Source extract ->

▼▼▼

Acknowledging the design
of an Other

The many contributions to the assembly highlighted how the issues of daily life require of each of us the simplicity of acknowledging the design of an Other: out of this acknowledgment is born the serene acceptance of our circumstances and the passion for what we have in our hands, “the whispers of One who is calling.”
Margit spoke of her duties as wife and mother, her commitment to enable her family as well to take part in the Beauty she has encountered. “We read in School of Community that the Church is the mother of the faithful, that she doesn’t solve all their problems, but puts her children in the best conditions for facing them. In the same way, as a mother, my task is not to substitute myself for my daughters, but to accompany them, teaching them to examine everything in terms of their own desire for happiness.” Maxi, a medical student, recounted how his way of looking at his hospital patients has changed, and spoke of his serenity in facing the many toilsome situations of life. “You have to have the greatness of heart to continue proposing, without tiring.”
Maria, who was due within days to give birth to Matthias, sent her contribution by letter, explaining how, thanks to a new human position, everything, even the fear related to her pregnancy, has been “liberated” and circumstances have become the beloved place where Christ makes Himself present through the faces of friends who accompany her.

Facing what you have to do
Fr. Pino summarized all this in his response to Luca’s words: “There’s no use sitting around thinking how to expand and serve the Kingdom of God. You just need to face with loyalty what you have to do, accepting with hope what reality proposes, and asking that His design be made manifest. … At every moment, we are called to say ‘yes,’ to honor the freedom that has been given to us.”
The awakening of this consciousness, one reads in the notes from the different contributions, is made possible by the daily relationship with people who make Christ present, and already live differently.
“It’s up to us to seek the place where this can happen. Today, this affirmation can be scandalous, because we live in times characterized by individualism, a position that distorts the human person, who, instead, from his first moments of life, develops on the basis of a relationship.” Keeping Christ as the point of departure also reveals more clearly our vocation in life, that which reality indicates for us as our task: marriage, family, and work. For example, “What your children ask of you,” underlined Prosperi, who has followed the communities of central Europe with moving paternity, “is that you be a witness to the truth to which they can cling; otherwise; they lose direction. You just need to be loyal to your own heart.”
“In your everyday activities, the contents become an event only if they are accompanied by a personal involvement,” Pepe reminded his listeners, in summary. “Even the many public gestures of this period, the presentations, exhibits, concerts, and Schools of Community, all this bubbling of life is made possible only through the ‘yes’ and the commitment of each individual person.”
Sunday, just before the departure, the video on Fr. Giussani served as the basis for formulating the proposal for the near future: compare everything with the heart and its exigencies, always conscious of freedom; in other words, education.

▲▲▲

Source data ->
▼▼▼

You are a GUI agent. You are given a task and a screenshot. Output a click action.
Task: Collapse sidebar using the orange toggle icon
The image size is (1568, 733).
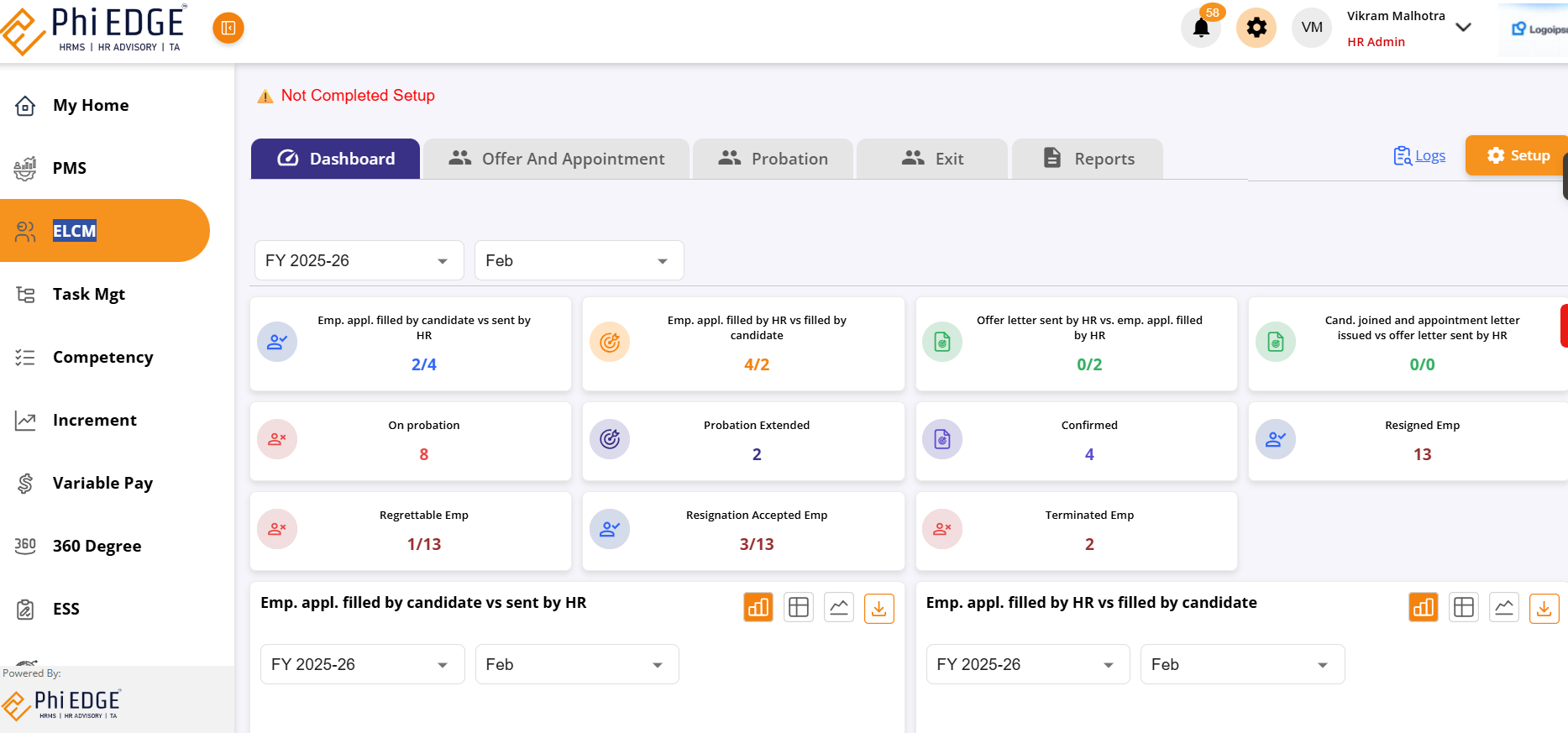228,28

▲▲▲
▼▼▼

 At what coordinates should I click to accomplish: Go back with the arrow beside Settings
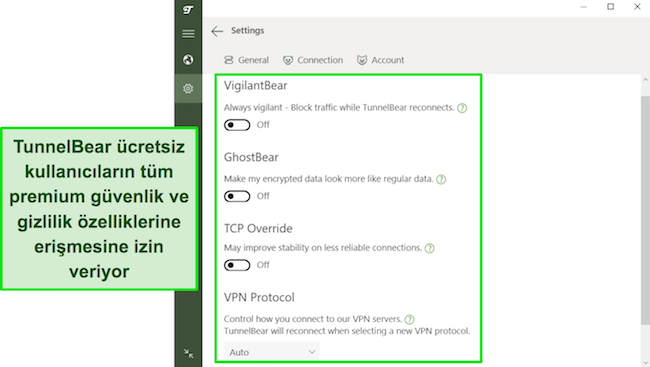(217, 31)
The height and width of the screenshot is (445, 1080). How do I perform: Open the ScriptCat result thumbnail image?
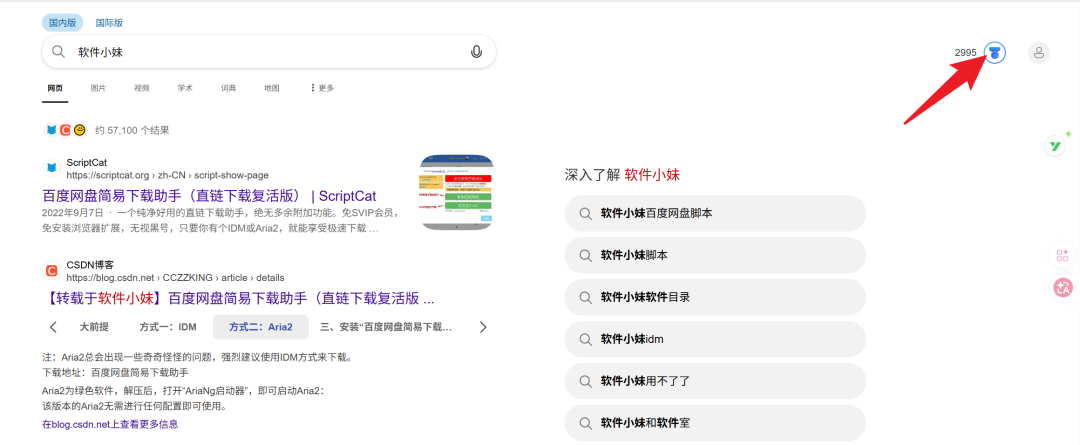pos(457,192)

▲▲▲

Task goal -> Edit the assembly text by writing it out again, starting with "Facing what you" and going on through "already live differently.", with "loyalty" replaced by "faithfulness".

Output of the exercise ->
Facing what you have to do
Fr. Pino summarized all this in his response to Luca’s words: “There’s no use sitting around thinking how to expand and serve the Kingdom of God. You just need to face with faithfulness what you have to do, accepting with hope what reality proposes, and asking that His design be made manifest. … At every moment, we are called to say ‘yes,’ to honor the freedom that has been given to us.”
The awakening of this consciousness, one reads in the notes from the different contributions, is made possible by the daily relationship with people who make Christ present, and already live differently.